私の居場所
「ラクレット?ってあのチーズの?」
「そう、チーズの名前が料理の名前になってるんです」
大きな丸いチーズ、ラクレット。
「食べ方はチーズフォンデュに近いんですけど……見ていると食欲を誘うような食べ物ですよ」
半分に切ったラクレットの切り口を温めて、熱で表面が溶けてきた所をナイフで削げ落としジャガイモやパンなんかに付けてあつあつの内に食べる。
寒い冬の街にもってこいの食べ物。
「本来は、ラクレットを串に刺して火に直接炙って食べるって方法が正しいんですけど……」
さすがにお店で出すのならちゃんとしたものの方がいい。
ラクレットストーブのようなものがあればいいけど、何かないかなあ。
「問題はこの表面をどうやってチーズを溶かすくらいに温めるかってことだけど……」
「?あら、そんなこと?」
そう言って表面に口腕を翳すとチーズが温まりとろけてぼこぼことしてきた。
「ええ?」
「私はピンクのクラゲ、火や温めるなんてお手の物よ」
「じゃあ、とにかく、これを傾けて……」
「任せなさい」
そう言って余っていた口腕でラクレットを傾けるとさらに、ナイフでとろけたチーズが落とし……ほくほくのジャガイモの上にとろりと落ちる。
ふわりと濃厚なチーズの匂いが広がる。
「これは……パフォーマンスもいいし、チーズフォンデュよりも香りがあって食欲をそそるわね」
トトトさんが満足そうに頷く。
いや、一人で温めて傾けて削げ落とすなんて、トトトさんにピッタリの料理だ。
「さあ、試食会よ!」
分厚く切ってアツアツに焼いたベーコン。
茹でて半分に切ったほくほくのジャガイモ。
甘味の強い人参に、輪切りにした玉ねぎ。
カリカリのバケットにとろりとしたチーズ。
「う~ん、美味しい」
鼻から抜けるチーズの香りがさらに食欲を掻き立てる。
「これ、止まらないね。」
先ほどの食事でお腹いっぱいになったにも関わらず、手が止まらない。
サクサクのクラッカーにトマトを乗せてチーズを垂らし……。
ふわふわのパンにハムとチーズを乗せて胡椒を合わせ一口。
「これ、いろいろな食べ方が出来るわね。
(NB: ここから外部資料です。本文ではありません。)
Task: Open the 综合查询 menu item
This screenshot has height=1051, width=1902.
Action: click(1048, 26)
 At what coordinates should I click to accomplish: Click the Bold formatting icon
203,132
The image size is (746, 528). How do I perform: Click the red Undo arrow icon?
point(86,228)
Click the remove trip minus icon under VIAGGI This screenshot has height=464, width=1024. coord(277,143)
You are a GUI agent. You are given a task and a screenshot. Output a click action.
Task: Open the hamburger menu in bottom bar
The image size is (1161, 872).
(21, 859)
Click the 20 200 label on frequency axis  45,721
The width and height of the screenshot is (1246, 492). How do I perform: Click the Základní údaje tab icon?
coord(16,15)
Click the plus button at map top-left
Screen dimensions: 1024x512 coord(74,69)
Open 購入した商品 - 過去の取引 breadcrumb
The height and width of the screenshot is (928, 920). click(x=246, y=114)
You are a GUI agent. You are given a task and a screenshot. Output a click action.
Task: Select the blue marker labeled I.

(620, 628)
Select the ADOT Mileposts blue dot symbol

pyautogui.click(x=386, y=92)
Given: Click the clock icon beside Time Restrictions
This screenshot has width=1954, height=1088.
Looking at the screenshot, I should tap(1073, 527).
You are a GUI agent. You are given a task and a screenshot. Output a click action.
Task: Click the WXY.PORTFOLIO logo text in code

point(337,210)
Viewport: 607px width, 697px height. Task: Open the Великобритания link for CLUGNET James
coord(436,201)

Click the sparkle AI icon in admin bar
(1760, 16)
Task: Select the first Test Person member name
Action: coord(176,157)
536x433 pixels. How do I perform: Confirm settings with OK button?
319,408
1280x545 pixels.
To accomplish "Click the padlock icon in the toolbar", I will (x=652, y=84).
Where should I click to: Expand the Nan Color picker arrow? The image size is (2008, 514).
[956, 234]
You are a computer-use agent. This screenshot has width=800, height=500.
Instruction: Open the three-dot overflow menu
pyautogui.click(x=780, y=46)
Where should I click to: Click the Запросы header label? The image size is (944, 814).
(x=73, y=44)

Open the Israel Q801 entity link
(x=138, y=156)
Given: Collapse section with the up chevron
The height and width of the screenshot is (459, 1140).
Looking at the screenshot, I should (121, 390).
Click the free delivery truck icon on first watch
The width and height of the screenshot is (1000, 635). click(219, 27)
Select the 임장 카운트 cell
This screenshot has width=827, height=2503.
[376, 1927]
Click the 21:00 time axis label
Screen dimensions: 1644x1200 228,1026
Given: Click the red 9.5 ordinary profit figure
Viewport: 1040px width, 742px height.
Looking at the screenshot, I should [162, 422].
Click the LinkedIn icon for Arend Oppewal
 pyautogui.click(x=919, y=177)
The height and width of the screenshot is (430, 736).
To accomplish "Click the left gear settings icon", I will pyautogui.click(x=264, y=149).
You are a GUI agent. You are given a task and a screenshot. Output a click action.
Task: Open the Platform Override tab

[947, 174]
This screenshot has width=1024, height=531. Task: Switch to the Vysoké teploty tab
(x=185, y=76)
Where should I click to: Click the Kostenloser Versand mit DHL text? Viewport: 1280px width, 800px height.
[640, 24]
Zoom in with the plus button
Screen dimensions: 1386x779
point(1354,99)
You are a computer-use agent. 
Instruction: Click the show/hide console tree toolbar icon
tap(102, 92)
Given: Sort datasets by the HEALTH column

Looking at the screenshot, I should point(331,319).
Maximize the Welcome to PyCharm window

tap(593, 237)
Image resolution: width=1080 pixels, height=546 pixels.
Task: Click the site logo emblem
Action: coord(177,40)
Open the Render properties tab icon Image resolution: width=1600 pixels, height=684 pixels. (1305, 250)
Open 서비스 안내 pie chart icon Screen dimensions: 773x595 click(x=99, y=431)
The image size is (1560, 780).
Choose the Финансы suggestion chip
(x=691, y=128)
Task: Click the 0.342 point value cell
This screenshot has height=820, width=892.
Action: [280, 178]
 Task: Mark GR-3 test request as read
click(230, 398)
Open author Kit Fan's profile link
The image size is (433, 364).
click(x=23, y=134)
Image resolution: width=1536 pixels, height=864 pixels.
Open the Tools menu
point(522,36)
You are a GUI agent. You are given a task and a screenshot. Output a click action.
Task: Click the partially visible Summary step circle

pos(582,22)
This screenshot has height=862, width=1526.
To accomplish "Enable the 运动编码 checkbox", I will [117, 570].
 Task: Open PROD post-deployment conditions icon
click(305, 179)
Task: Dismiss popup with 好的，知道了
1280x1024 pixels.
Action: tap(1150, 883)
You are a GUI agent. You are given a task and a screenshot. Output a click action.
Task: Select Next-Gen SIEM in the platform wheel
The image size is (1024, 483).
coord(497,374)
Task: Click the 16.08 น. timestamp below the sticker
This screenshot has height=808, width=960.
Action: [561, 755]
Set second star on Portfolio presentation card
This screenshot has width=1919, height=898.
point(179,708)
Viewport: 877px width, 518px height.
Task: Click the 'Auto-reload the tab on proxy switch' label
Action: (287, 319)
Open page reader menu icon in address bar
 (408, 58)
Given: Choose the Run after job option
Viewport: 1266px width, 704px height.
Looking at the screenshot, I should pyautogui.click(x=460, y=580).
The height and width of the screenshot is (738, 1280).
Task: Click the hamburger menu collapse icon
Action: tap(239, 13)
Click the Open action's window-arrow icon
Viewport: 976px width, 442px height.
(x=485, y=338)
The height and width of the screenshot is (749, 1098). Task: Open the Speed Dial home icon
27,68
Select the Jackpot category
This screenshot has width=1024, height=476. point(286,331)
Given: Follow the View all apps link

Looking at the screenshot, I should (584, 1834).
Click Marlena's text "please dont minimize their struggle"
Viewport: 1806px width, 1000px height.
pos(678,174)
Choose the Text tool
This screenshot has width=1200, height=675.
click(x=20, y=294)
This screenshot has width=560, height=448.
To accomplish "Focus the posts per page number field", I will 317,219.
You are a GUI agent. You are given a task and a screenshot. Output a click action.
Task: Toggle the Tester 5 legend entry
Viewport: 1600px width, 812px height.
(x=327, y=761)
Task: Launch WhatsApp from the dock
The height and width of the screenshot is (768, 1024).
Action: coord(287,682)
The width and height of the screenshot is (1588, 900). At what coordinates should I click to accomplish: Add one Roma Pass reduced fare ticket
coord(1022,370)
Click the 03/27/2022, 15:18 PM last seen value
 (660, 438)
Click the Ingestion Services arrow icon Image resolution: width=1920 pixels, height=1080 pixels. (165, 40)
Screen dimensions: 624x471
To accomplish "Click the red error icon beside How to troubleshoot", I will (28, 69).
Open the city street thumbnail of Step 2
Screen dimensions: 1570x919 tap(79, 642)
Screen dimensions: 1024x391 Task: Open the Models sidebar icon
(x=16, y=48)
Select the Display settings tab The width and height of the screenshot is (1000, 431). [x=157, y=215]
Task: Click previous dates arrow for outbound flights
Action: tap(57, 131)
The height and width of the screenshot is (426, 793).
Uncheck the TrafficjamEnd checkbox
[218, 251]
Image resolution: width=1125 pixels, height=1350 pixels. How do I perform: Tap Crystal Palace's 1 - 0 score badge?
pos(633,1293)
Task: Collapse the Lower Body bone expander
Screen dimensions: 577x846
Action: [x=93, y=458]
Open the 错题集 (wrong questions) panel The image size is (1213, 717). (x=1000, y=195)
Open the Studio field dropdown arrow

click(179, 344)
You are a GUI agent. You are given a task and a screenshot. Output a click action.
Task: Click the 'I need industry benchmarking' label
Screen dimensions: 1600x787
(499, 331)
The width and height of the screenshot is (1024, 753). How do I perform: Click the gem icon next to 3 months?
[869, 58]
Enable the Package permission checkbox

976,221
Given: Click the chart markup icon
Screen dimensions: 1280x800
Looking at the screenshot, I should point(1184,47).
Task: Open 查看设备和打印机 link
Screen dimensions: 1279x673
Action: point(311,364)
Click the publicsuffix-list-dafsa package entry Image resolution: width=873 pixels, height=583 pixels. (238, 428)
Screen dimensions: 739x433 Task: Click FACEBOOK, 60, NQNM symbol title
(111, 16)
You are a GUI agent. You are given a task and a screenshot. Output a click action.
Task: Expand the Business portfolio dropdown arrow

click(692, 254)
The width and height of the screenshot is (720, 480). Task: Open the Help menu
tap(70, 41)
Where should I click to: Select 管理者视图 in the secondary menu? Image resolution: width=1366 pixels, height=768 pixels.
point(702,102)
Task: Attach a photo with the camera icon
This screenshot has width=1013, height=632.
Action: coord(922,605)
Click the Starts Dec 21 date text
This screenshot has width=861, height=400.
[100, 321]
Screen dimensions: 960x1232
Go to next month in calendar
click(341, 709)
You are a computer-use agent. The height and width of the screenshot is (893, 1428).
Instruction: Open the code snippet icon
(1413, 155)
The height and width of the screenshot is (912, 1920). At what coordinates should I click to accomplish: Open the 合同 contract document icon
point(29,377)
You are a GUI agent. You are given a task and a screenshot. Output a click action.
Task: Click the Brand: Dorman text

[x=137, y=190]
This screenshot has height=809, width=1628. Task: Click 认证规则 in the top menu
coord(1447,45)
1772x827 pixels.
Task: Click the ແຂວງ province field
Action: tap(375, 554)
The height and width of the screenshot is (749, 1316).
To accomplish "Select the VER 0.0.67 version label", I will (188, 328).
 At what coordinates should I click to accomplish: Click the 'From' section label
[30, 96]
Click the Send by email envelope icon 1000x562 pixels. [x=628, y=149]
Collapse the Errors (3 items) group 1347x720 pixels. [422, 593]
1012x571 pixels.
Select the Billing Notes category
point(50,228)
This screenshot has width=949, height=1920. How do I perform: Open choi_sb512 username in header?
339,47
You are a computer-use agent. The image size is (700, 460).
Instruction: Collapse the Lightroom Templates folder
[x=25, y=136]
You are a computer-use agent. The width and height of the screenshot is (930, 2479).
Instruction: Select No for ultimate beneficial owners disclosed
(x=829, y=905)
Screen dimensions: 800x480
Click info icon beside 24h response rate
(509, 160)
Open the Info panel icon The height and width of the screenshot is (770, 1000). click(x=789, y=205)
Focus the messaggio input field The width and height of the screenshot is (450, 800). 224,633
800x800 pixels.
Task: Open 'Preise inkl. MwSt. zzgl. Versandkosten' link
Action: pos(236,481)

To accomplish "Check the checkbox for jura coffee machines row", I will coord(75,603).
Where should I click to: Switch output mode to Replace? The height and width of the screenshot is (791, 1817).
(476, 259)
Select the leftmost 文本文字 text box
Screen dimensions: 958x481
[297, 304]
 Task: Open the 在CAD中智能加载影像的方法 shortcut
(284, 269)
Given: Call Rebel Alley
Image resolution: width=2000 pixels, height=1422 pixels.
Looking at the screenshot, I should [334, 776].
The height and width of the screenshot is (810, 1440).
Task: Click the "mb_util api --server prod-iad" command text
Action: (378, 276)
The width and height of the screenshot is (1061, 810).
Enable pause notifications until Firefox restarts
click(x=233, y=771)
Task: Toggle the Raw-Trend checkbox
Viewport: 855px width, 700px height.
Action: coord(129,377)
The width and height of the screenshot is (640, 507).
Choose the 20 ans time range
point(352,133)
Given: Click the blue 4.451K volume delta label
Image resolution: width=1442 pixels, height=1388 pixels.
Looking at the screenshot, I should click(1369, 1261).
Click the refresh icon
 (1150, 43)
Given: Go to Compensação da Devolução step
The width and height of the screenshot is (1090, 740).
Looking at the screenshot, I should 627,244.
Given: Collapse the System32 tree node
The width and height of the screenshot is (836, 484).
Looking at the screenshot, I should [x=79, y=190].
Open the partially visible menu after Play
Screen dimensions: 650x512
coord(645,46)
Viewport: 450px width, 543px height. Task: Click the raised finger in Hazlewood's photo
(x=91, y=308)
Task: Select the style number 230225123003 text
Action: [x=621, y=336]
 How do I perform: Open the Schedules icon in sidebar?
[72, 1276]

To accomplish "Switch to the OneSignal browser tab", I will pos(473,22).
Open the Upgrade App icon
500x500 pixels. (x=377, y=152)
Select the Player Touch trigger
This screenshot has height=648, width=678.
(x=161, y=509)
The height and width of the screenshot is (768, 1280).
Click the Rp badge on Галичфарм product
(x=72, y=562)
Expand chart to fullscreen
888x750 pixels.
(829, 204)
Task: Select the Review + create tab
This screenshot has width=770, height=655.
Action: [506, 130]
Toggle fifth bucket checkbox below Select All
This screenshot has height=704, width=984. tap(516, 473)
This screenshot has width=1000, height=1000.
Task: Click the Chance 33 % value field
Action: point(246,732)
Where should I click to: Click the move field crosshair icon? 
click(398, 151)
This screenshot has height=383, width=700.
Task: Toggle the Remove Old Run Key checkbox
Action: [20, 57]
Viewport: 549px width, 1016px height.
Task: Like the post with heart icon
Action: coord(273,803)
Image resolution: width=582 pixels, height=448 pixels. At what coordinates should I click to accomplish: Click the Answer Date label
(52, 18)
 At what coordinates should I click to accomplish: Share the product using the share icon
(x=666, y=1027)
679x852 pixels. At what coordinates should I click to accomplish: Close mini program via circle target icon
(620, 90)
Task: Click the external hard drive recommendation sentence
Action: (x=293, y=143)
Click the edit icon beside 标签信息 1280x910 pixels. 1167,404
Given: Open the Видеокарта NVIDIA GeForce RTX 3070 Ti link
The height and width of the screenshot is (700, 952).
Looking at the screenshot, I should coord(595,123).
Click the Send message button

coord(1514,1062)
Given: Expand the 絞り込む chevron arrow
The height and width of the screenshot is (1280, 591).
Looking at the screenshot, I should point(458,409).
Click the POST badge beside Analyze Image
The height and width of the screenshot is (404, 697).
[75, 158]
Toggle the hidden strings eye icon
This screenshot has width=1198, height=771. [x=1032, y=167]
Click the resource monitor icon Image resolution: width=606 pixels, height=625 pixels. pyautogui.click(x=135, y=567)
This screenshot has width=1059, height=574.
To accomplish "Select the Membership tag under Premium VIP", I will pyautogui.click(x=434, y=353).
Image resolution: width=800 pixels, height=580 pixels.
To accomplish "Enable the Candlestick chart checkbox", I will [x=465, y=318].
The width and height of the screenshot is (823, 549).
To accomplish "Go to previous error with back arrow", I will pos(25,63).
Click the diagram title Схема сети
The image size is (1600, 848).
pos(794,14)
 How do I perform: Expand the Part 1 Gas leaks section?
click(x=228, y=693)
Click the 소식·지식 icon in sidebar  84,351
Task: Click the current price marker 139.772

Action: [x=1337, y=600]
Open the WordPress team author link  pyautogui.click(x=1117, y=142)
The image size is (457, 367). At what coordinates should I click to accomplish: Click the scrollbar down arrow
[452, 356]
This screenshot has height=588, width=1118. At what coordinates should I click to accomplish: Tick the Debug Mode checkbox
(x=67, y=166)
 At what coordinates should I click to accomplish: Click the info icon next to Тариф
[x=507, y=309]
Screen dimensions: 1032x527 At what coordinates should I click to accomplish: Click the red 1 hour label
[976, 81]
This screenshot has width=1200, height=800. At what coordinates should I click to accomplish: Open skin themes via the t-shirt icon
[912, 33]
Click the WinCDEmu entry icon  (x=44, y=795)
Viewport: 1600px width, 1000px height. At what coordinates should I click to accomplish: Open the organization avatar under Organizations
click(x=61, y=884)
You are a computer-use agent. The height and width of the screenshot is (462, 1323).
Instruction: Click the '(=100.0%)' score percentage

」
トトトさんが試行錯誤して料理を出してくれる。
*
「ふぅ~もう食べられないわ」
あの後マヨネーズを合わせて食べたり、お酒と合わせてみたりといろいろな食べ方をしている内についつい食べ過ぎてしまった。
「そうね、私もお腹いっぱい」
チリルがパンパンになったお腹をさすりながら話す。
「トトトさん、お役に立てましたか?」
「ええ、もちろんよ!ありがとう」
満足してもらえたようでよかった。
貸し切り分と料理のお金を払い、店を出る。
余りの寒さだったのか、尾行者もおらず久しぶりに人目を気にせず歩く。
「美味しかったね」
チリルが満足そうに声をかけてくる。
「ええ、体の芯から温まって外の温度が丁度良いくらい」
気泡さえも凍りついてしまいそうな寒さの中、さくさくと自分の家に向かう。
途中で道草を食いながらゆっくりと家につくと……。
「な……にこれ……」
思わず買い物袋を手放す。
「ルーサ……これ……って?」
店が壊されていた。
私の店、いのちが。
余りのことに買い物袋から中身が水流に乗ってぶわりと上にあがり遠くへ行くことさえ気付かなかった。
「誰が、こんな……」
必死になって図案を描いてくれた人。
一生懸命柱の水晶を探し出してくれた人。
光の見せ方や角度を指示してくれた人。
座り心地を確かめながら購入した家具。
いつも笑顔ね、と声をかけてくれたお客さん。
「……無くなった……」
「酷い……」
チリルが掠れた声を出す。
店に駆けよって状態を確認する。
水中にきらきらと粉砕した水晶が舞っていく。
扉も看板壊されて壁もなくなって、食材も、何もかも壊されて。
半壊した私のお店。
「誰が……誰が……」
「どうして」
ククアドールさん……
「なんで……」
泣きそうになる。
私が手に入れた物は全て無くなっていってしまう。
「どうしっ――」
言い終わらない内に後ろから呪文を唱えられて眠らされる。
意識が戻ったとき私は薄暗い檻の中に縛られていた。